> _DESCRIPTION OF THE TASK_: Retype all the records with nothing changed.

> _DATASET EXTRACT_:
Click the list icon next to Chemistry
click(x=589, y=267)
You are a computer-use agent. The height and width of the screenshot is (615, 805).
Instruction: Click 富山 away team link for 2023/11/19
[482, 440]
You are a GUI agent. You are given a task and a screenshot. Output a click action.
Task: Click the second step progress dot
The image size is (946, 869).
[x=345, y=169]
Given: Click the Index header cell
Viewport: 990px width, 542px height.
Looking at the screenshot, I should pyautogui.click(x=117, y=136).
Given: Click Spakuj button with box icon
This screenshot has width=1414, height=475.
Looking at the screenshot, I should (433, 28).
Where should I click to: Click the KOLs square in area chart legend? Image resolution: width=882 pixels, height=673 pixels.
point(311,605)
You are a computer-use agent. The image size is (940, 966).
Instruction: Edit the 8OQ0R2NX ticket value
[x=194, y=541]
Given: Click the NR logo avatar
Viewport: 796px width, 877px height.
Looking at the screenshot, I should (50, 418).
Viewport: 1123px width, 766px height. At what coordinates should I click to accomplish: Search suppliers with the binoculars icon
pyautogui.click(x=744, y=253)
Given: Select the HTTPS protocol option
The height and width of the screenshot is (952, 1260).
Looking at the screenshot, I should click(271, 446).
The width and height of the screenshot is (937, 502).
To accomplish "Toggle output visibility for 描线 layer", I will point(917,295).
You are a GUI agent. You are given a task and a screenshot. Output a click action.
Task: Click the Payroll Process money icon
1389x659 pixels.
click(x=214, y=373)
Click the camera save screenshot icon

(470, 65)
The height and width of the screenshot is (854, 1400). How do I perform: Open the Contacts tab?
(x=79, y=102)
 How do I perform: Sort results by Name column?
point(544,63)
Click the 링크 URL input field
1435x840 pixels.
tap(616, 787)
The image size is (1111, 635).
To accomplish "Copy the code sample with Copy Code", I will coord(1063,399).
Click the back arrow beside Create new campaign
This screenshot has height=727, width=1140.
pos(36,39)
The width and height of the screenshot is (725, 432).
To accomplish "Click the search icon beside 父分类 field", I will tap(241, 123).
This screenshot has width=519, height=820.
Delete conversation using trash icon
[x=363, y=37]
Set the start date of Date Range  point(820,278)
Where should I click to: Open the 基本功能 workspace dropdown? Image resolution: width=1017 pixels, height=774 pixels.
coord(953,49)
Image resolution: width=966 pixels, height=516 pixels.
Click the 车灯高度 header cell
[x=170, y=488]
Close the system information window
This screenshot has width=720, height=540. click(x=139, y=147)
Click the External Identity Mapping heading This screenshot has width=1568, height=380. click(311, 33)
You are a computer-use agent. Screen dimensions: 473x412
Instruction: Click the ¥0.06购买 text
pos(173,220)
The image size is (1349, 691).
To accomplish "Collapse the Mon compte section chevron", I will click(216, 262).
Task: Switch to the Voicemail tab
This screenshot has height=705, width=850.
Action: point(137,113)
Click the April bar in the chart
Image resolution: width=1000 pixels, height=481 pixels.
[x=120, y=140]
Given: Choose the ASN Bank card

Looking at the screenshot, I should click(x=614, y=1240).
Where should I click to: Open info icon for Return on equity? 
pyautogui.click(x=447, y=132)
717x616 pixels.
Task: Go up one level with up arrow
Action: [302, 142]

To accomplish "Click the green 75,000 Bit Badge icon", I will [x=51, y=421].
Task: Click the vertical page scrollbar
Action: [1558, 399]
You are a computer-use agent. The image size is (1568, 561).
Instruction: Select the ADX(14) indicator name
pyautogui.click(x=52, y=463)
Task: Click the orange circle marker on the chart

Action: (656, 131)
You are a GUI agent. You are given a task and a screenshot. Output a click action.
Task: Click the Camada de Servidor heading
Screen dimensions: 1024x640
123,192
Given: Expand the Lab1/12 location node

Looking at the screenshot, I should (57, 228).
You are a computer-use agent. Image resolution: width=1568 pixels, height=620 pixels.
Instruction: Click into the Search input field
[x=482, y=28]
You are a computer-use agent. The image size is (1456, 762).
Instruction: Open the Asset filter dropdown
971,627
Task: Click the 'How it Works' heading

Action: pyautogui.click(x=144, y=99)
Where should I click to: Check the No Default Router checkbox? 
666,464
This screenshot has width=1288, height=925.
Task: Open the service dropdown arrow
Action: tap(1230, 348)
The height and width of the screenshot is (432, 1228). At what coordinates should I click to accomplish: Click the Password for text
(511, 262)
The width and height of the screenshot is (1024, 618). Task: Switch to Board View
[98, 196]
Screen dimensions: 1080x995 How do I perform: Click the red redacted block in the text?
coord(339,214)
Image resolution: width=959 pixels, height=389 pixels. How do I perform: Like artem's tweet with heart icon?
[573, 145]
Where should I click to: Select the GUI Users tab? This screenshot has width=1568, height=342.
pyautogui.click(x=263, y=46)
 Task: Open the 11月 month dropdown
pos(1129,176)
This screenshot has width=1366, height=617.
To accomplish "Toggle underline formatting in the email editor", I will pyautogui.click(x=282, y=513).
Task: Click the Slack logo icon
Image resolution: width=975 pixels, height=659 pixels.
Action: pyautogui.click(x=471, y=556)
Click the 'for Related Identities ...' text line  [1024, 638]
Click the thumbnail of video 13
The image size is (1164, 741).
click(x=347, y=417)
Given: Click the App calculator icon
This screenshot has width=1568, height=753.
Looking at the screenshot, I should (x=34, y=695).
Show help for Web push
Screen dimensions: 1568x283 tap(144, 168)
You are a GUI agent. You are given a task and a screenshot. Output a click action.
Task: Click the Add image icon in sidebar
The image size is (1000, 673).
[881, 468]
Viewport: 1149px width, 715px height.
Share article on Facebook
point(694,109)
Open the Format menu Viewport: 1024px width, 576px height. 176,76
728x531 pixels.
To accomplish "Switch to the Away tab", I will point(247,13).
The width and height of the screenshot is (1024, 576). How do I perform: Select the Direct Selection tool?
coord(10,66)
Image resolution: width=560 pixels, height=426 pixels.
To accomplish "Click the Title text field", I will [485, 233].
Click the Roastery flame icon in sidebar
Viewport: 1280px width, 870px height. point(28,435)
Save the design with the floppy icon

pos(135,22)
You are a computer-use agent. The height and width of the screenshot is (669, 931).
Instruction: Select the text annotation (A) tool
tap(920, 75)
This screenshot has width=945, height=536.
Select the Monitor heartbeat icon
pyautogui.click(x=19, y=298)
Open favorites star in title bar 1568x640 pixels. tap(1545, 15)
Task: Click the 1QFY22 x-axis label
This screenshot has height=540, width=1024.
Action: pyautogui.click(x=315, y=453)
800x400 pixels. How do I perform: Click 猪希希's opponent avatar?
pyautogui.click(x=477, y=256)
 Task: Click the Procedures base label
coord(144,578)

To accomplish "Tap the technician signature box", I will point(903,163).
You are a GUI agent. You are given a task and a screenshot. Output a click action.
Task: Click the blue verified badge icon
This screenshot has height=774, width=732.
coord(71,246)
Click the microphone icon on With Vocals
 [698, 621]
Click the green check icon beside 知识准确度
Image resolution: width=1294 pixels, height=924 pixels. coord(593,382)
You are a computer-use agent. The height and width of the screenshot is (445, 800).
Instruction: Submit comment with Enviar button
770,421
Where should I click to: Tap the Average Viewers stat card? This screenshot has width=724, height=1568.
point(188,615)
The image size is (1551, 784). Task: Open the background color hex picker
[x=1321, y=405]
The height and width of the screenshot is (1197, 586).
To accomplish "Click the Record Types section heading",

> _RESULT BELOW_:
Click the list icon next to Chemistry
click(x=589, y=267)
You are a computer-use agent. The height and width of the screenshot is (615, 805).
Instruction: Click 富山 away team link for 2023/11/19
[482, 440]
You are a GUI agent. You are given a task and a screenshot. Output a click action.
Task: Click the second step progress dot
The image size is (946, 869).
[x=345, y=169]
Given: Click the Index header cell
Viewport: 990px width, 542px height.
Looking at the screenshot, I should pyautogui.click(x=117, y=136).
Given: Click Spakuj button with box icon
This screenshot has width=1414, height=475.
Looking at the screenshot, I should (433, 28).
Where should I click to: Click the KOLs square in area chart legend? Image resolution: width=882 pixels, height=673 pixels.
point(311,605)
You are a computer-use agent. The image size is (940, 966).
Instruction: Edit the 8OQ0R2NX ticket value
[x=194, y=541]
Given: Click the NR logo avatar
Viewport: 796px width, 877px height.
Looking at the screenshot, I should (50, 418).
Viewport: 1123px width, 766px height. At what coordinates should I click to accomplish: Search suppliers with the binoculars icon
pyautogui.click(x=744, y=253)
Given: Select the HTTPS protocol option
The height and width of the screenshot is (952, 1260).
Looking at the screenshot, I should click(271, 446).
The width and height of the screenshot is (937, 502).
To accomplish "Toggle output visibility for 描线 layer", I will point(917,295).
You are a GUI agent. You are given a task and a screenshot. Output a click action.
Task: Click the Payroll Process money icon
1389x659 pixels.
click(x=214, y=373)
Click the camera save screenshot icon

(470, 65)
The height and width of the screenshot is (854, 1400). How do I perform: Open the Contacts tab?
(x=79, y=102)
 How do I perform: Sort results by Name column?
point(544,63)
Click the 링크 URL input field
1435x840 pixels.
tap(616, 787)
The image size is (1111, 635).
To accomplish "Copy the code sample with Copy Code", I will coord(1063,399).
Click the back arrow beside Create new campaign
This screenshot has height=727, width=1140.
pos(36,39)
The width and height of the screenshot is (725, 432).
To accomplish "Click the search icon beside 父分类 field", I will tap(241, 123).
This screenshot has width=519, height=820.
Delete conversation using trash icon
[x=363, y=37]
Set the start date of Date Range  point(820,278)
Where should I click to: Open the 基本功能 workspace dropdown? Image resolution: width=1017 pixels, height=774 pixels.
coord(953,49)
Image resolution: width=966 pixels, height=516 pixels.
Click the 车灯高度 header cell
[x=170, y=488]
Close the system information window
This screenshot has width=720, height=540. click(x=139, y=147)
Click the External Identity Mapping heading This screenshot has width=1568, height=380. click(311, 33)
You are a computer-use agent. Screen dimensions: 473x412
Instruction: Click the ¥0.06购买 text
pos(173,220)
The image size is (1349, 691).
To accomplish "Collapse the Mon compte section chevron", I will click(216, 262).
Task: Switch to the Voicemail tab
This screenshot has height=705, width=850.
Action: point(137,113)
Click the April bar in the chart
Image resolution: width=1000 pixels, height=481 pixels.
[x=120, y=140]
Given: Choose the ASN Bank card

Looking at the screenshot, I should click(x=614, y=1240).
Where should I click to: Open info icon for Return on equity? 
pyautogui.click(x=447, y=132)
717x616 pixels.
Task: Go up one level with up arrow
Action: [302, 142]

To accomplish "Click the green 75,000 Bit Badge icon", I will [x=51, y=421].
Task: Click the vertical page scrollbar
Action: [1558, 399]
You are a computer-use agent. The image size is (1568, 561).
Instruction: Select the ADX(14) indicator name
pyautogui.click(x=52, y=463)
Task: Click the orange circle marker on the chart

Action: (656, 131)
You are a GUI agent. You are given a task and a screenshot. Output a click action.
Task: Click the Camada de Servidor heading
Screen dimensions: 1024x640
123,192
Given: Expand the Lab1/12 location node

Looking at the screenshot, I should (57, 228).
You are a computer-use agent. Image resolution: width=1568 pixels, height=620 pixels.
Instruction: Click into the Search input field
[x=482, y=28]
You are a computer-use agent. The image size is (1456, 762).
Instruction: Open the Asset filter dropdown
971,627
Task: Click the 'How it Works' heading

Action: pyautogui.click(x=144, y=99)
Where should I click to: Check the No Default Router checkbox? 
666,464
This screenshot has width=1288, height=925.
Task: Open the service dropdown arrow
Action: tap(1230, 348)
The height and width of the screenshot is (432, 1228). At what coordinates should I click to accomplish: Click the Password for text
(511, 262)
The width and height of the screenshot is (1024, 618). Task: Switch to Board View
[98, 196]
Screen dimensions: 1080x995 How do I perform: Click the red redacted block in the text?
coord(339,214)
Image resolution: width=959 pixels, height=389 pixels. How do I perform: Like artem's tweet with heart icon?
[573, 145]
Where should I click to: Select the GUI Users tab? This screenshot has width=1568, height=342.
pyautogui.click(x=263, y=46)
 Task: Open the 11月 month dropdown
pos(1129,176)
This screenshot has width=1366, height=617.
To accomplish "Toggle underline formatting in the email editor", I will pyautogui.click(x=282, y=513).
Task: Click the Slack logo icon
Image resolution: width=975 pixels, height=659 pixels.
Action: pyautogui.click(x=471, y=556)
Click the 'for Related Identities ...' text line  [1024, 638]
Click the thumbnail of video 13
The image size is (1164, 741).
click(x=347, y=417)
Given: Click the App calculator icon
This screenshot has width=1568, height=753.
Looking at the screenshot, I should (x=34, y=695).
Show help for Web push
Screen dimensions: 1568x283 tap(144, 168)
You are a GUI agent. You are given a task and a screenshot. Output a click action.
Task: Click the Add image icon in sidebar
The image size is (1000, 673).
[881, 468]
Viewport: 1149px width, 715px height.
Share article on Facebook
point(694,109)
Open the Format menu Viewport: 1024px width, 576px height. 176,76
728x531 pixels.
To accomplish "Switch to the Away tab", I will point(247,13).
The width and height of the screenshot is (1024, 576). How do I perform: Select the Direct Selection tool?
coord(10,66)
Image resolution: width=560 pixels, height=426 pixels.
To accomplish "Click the Title text field", I will [485, 233].
Click the Roastery flame icon in sidebar
Viewport: 1280px width, 870px height. point(28,435)
Save the design with the floppy icon

pos(135,22)
You are a computer-use agent. The height and width of the screenshot is (669, 931).
Instruction: Select the text annotation (A) tool
tap(920, 75)
This screenshot has width=945, height=536.
Select the Monitor heartbeat icon
pyautogui.click(x=19, y=298)
Open favorites star in title bar 1568x640 pixels. tap(1545, 15)
Task: Click the 1QFY22 x-axis label
This screenshot has height=540, width=1024.
Action: pyautogui.click(x=315, y=453)
800x400 pixels. How do I perform: Click 猪希希's opponent avatar?
pyautogui.click(x=477, y=256)
 Task: Click the Procedures base label
coord(144,578)

To accomplish "Tap the technician signature box", I will point(903,163).
You are a GUI agent. You are given a task and a screenshot. Output a click action.
Task: Click the blue verified badge icon
This screenshot has height=774, width=732.
coord(71,246)
Click the microphone icon on With Vocals
 [698, 621]
Click the green check icon beside 知识准确度
Image resolution: width=1294 pixels, height=924 pixels. coord(593,382)
You are a computer-use agent. The height and width of the screenshot is (445, 800).
Instruction: Submit comment with Enviar button
770,421
Where should I click to: Tap the Average Viewers stat card? This screenshot has width=724, height=1568.
point(188,615)
The image size is (1551, 784). Task: Open the background color hex picker
[x=1321, y=405]
The height and width of the screenshot is (1197, 586).
To accomplish "Click the Record Types section heading",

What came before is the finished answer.